▶ **RECORDED DATA**:
····················

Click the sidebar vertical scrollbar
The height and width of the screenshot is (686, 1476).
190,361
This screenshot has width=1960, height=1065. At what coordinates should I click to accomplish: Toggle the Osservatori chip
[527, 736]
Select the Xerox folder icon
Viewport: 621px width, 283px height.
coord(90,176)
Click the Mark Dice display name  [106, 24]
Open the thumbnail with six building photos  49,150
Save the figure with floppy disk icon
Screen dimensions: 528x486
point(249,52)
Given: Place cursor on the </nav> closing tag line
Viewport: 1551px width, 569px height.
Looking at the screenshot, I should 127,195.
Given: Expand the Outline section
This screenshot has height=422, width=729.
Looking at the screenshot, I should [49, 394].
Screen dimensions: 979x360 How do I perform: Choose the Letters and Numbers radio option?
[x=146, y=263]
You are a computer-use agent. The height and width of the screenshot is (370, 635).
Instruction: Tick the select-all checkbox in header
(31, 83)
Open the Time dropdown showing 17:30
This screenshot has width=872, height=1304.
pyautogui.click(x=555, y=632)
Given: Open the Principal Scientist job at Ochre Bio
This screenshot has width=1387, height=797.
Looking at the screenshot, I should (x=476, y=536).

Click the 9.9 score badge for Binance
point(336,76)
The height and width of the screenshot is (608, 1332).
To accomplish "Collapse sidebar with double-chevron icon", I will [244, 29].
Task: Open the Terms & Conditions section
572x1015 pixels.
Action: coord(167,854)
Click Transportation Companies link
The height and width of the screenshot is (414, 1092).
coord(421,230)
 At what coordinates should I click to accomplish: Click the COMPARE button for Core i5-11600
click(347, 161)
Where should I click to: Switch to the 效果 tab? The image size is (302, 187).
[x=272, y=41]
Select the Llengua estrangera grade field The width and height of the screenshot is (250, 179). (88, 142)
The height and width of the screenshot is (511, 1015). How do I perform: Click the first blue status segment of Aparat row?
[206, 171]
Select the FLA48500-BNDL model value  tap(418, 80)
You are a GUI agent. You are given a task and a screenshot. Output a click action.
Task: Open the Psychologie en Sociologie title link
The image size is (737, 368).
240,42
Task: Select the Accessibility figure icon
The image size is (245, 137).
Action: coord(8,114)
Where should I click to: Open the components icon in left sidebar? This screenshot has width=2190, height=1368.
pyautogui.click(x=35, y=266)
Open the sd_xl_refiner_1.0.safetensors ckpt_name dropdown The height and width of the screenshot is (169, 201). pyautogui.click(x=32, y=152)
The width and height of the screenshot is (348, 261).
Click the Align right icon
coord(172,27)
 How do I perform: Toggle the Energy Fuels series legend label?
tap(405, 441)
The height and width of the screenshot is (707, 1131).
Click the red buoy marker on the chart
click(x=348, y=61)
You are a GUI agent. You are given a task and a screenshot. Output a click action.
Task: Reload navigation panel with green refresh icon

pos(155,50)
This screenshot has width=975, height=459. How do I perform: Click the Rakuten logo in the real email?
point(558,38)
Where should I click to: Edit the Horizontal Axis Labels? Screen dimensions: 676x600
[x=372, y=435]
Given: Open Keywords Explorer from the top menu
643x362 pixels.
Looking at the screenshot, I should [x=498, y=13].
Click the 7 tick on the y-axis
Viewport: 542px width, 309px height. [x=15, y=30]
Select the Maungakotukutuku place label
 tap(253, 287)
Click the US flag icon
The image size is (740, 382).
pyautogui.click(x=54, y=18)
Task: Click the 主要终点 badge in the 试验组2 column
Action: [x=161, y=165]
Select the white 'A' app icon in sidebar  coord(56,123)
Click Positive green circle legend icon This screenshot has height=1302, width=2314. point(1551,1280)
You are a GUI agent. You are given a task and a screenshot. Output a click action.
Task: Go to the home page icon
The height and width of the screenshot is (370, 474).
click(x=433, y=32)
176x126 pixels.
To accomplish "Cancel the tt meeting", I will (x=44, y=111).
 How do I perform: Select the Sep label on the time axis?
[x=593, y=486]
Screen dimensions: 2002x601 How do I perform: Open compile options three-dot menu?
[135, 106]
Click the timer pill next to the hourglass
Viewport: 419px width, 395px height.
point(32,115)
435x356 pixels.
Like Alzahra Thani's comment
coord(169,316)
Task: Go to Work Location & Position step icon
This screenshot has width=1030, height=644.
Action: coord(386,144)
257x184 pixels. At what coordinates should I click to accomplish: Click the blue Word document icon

····················

▶ **AIM OF THE EXERCISE**:
Please write out all of the records above again, word for word and line for line, with nothing changed.

▶ **FULL SOLUTION**:
Click the sidebar vertical scrollbar
The height and width of the screenshot is (686, 1476).
190,361
This screenshot has width=1960, height=1065. At what coordinates should I click to accomplish: Toggle the Osservatori chip
[527, 736]
Select the Xerox folder icon
Viewport: 621px width, 283px height.
coord(90,176)
Click the Mark Dice display name  [106, 24]
Open the thumbnail with six building photos  49,150
Save the figure with floppy disk icon
Screen dimensions: 528x486
point(249,52)
Given: Place cursor on the </nav> closing tag line
Viewport: 1551px width, 569px height.
Looking at the screenshot, I should 127,195.
Given: Expand the Outline section
This screenshot has height=422, width=729.
Looking at the screenshot, I should [49, 394].
Screen dimensions: 979x360 How do I perform: Choose the Letters and Numbers radio option?
[x=146, y=263]
You are a computer-use agent. The height and width of the screenshot is (370, 635).
Instruction: Tick the select-all checkbox in header
(31, 83)
Open the Time dropdown showing 17:30
This screenshot has width=872, height=1304.
pyautogui.click(x=555, y=632)
Given: Open the Principal Scientist job at Ochre Bio
This screenshot has width=1387, height=797.
Looking at the screenshot, I should (x=476, y=536).

Click the 9.9 score badge for Binance
point(336,76)
The height and width of the screenshot is (608, 1332).
To accomplish "Collapse sidebar with double-chevron icon", I will [244, 29].
Task: Open the Terms & Conditions section
572x1015 pixels.
Action: coord(167,854)
Click Transportation Companies link
The height and width of the screenshot is (414, 1092).
coord(421,230)
 At what coordinates should I click to accomplish: Click the COMPARE button for Core i5-11600
click(347, 161)
Where should I click to: Switch to the 效果 tab? The image size is (302, 187).
[x=272, y=41]
Select the Llengua estrangera grade field The width and height of the screenshot is (250, 179). (88, 142)
The height and width of the screenshot is (511, 1015). How do I perform: Click the first blue status segment of Aparat row?
[206, 171]
Select the FLA48500-BNDL model value  tap(418, 80)
You are a GUI agent. You are given a task and a screenshot. Output a click action.
Task: Open the Psychologie en Sociologie title link
The image size is (737, 368).
240,42
Task: Select the Accessibility figure icon
The image size is (245, 137).
Action: coord(8,114)
Where should I click to: Open the components icon in left sidebar? This screenshot has width=2190, height=1368.
pyautogui.click(x=35, y=266)
Open the sd_xl_refiner_1.0.safetensors ckpt_name dropdown The height and width of the screenshot is (169, 201). pyautogui.click(x=32, y=152)
The width and height of the screenshot is (348, 261).
Click the Align right icon
coord(172,27)
 How do I perform: Toggle the Energy Fuels series legend label?
tap(405, 441)
The height and width of the screenshot is (707, 1131).
Click the red buoy marker on the chart
click(x=348, y=61)
You are a GUI agent. You are given a task and a screenshot. Output a click action.
Task: Reload navigation panel with green refresh icon

pos(155,50)
This screenshot has width=975, height=459. How do I perform: Click the Rakuten logo in the real email?
point(558,38)
Where should I click to: Edit the Horizontal Axis Labels? Screen dimensions: 676x600
[x=372, y=435]
Given: Open Keywords Explorer from the top menu
643x362 pixels.
Looking at the screenshot, I should [x=498, y=13].
Click the 7 tick on the y-axis
Viewport: 542px width, 309px height. [x=15, y=30]
Select the Maungakotukutuku place label
 tap(253, 287)
Click the US flag icon
The image size is (740, 382).
pyautogui.click(x=54, y=18)
Task: Click the 主要终点 badge in the 试验组2 column
Action: [x=161, y=165]
Select the white 'A' app icon in sidebar  coord(56,123)
Click Positive green circle legend icon This screenshot has height=1302, width=2314. point(1551,1280)
You are a GUI agent. You are given a task and a screenshot. Output a click action.
Task: Go to the home page icon
The height and width of the screenshot is (370, 474).
click(x=433, y=32)
176x126 pixels.
To accomplish "Cancel the tt meeting", I will (x=44, y=111).
 How do I perform: Select the Sep label on the time axis?
[x=593, y=486]
Screen dimensions: 2002x601 How do I perform: Open compile options three-dot menu?
[135, 106]
Click the timer pill next to the hourglass
Viewport: 419px width, 395px height.
point(32,115)
435x356 pixels.
Like Alzahra Thani's comment
coord(169,316)
Task: Go to Work Location & Position step icon
This screenshot has width=1030, height=644.
Action: coord(386,144)
257x184 pixels. At what coordinates should I click to accomplish: Click the blue Word document icon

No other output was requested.